- [WORK TO BE COMPLETED] Begin at the line containing "Task: Enable the Sem bolsa checkbox" and restate it and each line after it exactly, up to and including the last line below. Leave pictures out.

Start of Block

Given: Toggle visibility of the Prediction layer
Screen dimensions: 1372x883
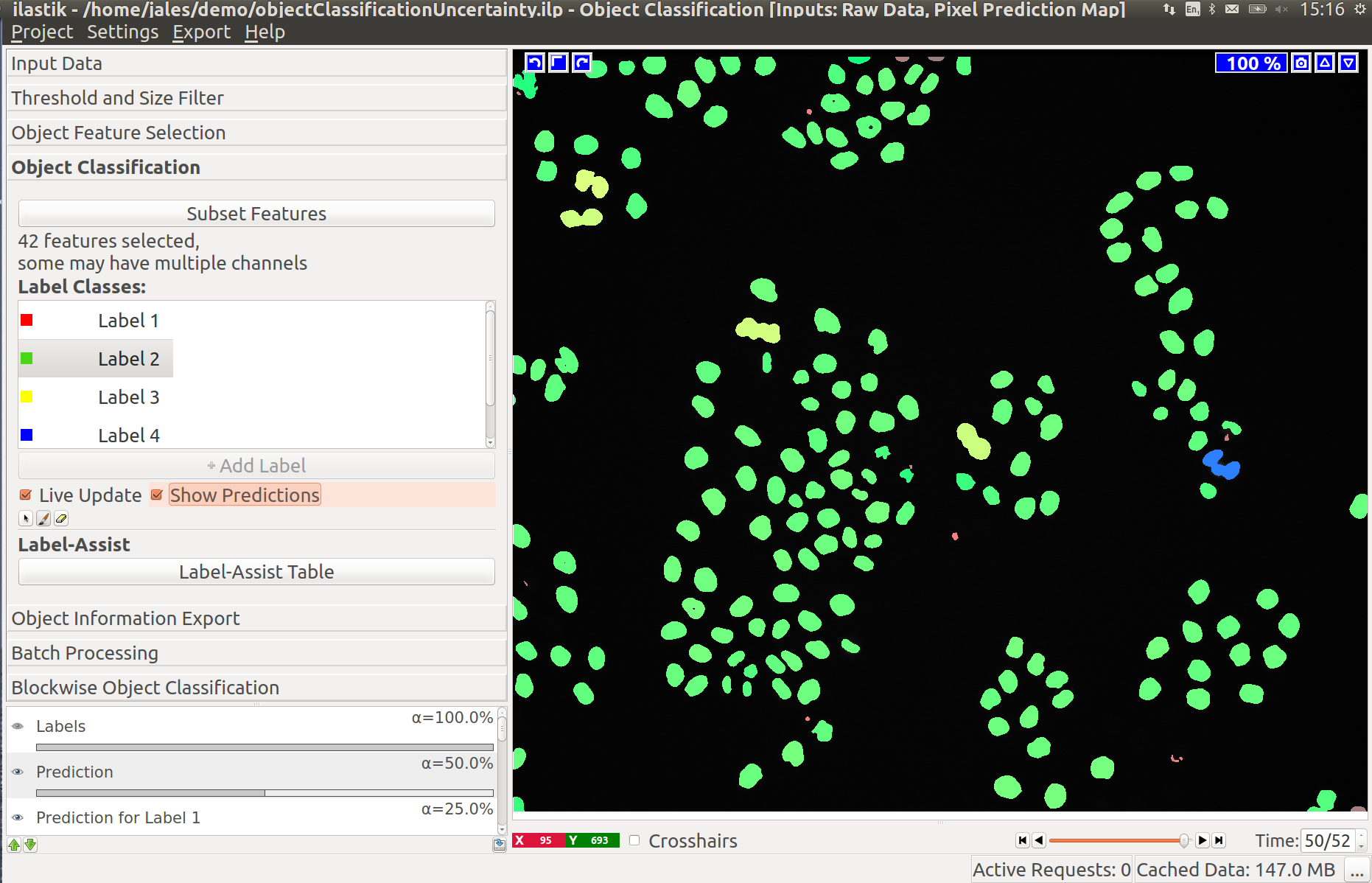Looking at the screenshot, I should (x=18, y=772).
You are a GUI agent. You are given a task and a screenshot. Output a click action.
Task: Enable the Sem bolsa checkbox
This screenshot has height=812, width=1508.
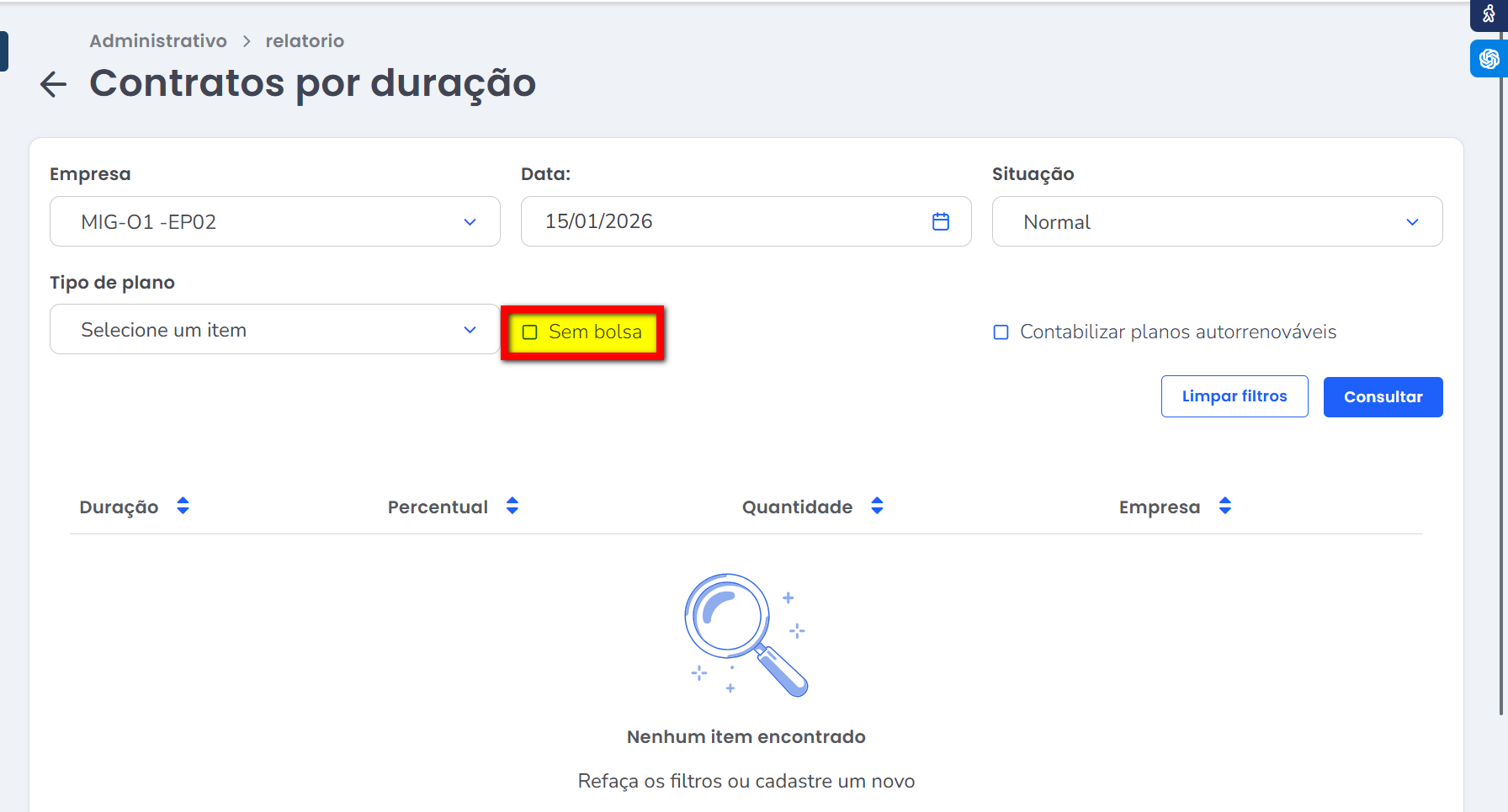(530, 332)
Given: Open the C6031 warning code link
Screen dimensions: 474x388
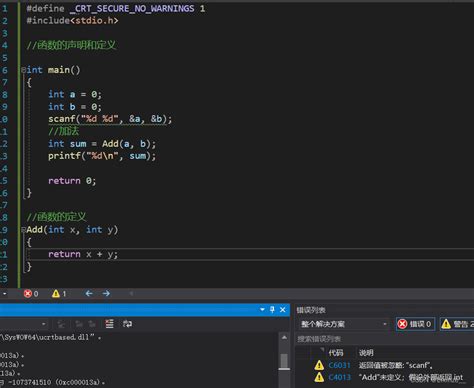Looking at the screenshot, I should click(x=339, y=365).
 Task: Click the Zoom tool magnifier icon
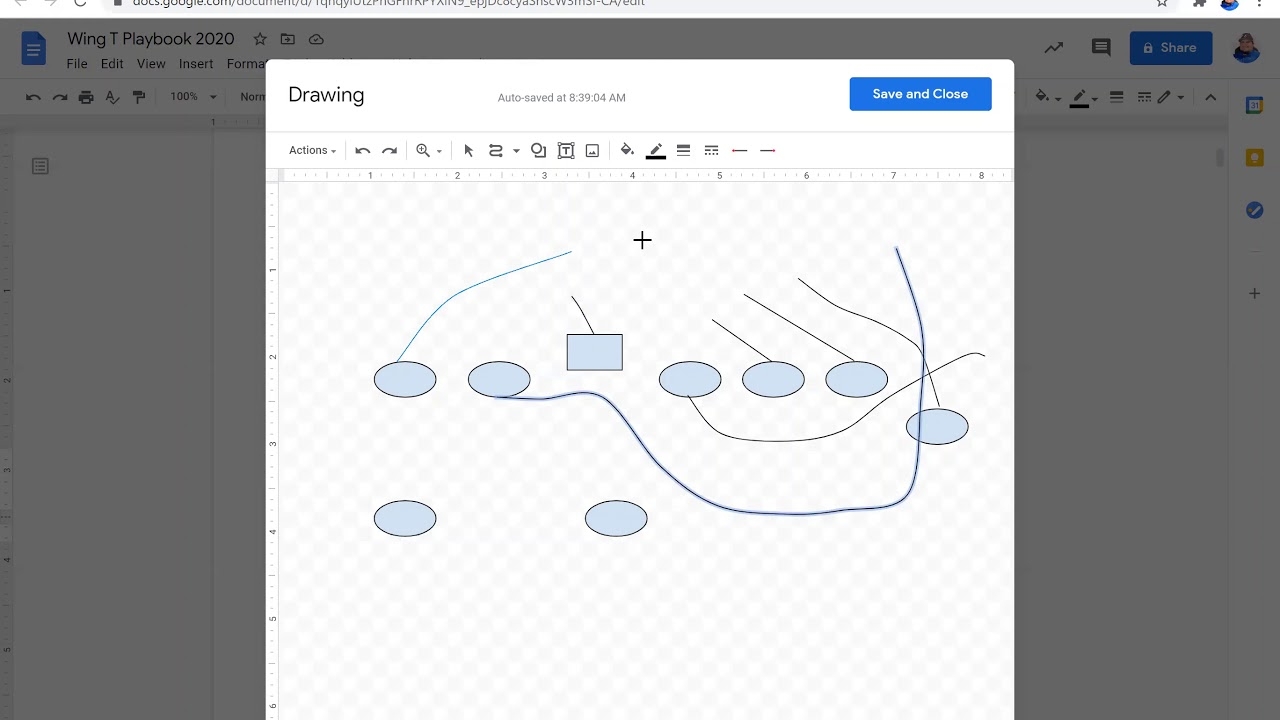click(422, 150)
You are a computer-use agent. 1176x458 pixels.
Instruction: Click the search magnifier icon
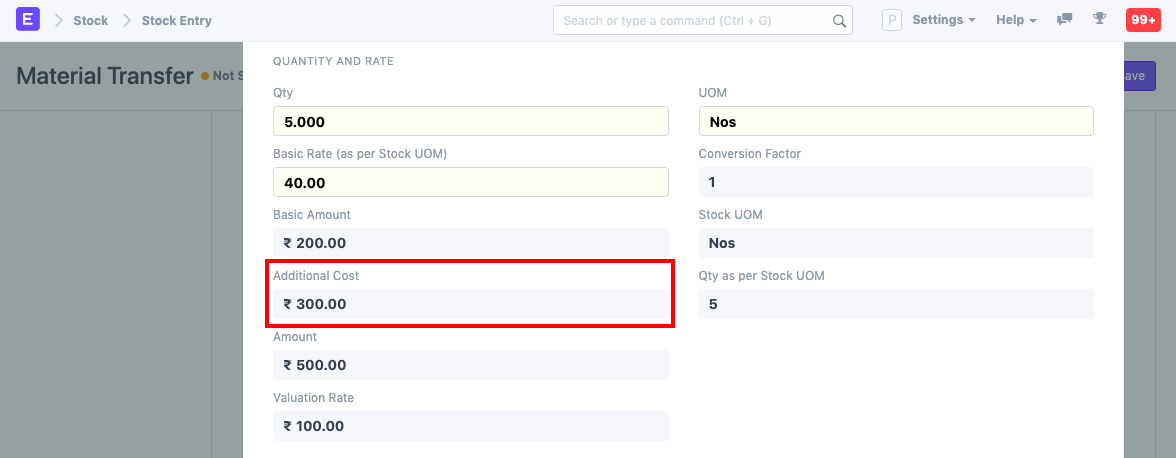[839, 20]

End of Block

- [TASK RESULT]
Task: Enable the Sem bolsa checkbox
This screenshot has height=812, width=1508.
(530, 332)
Given: Open the C6031 warning code link
Screen dimensions: 474x388
Looking at the screenshot, I should click(x=339, y=365).
 Task: Click the Zoom tool magnifier icon
click(422, 150)
You are a computer-use agent. 1176x458 pixels.
Instruction: Click the search magnifier icon
[839, 20]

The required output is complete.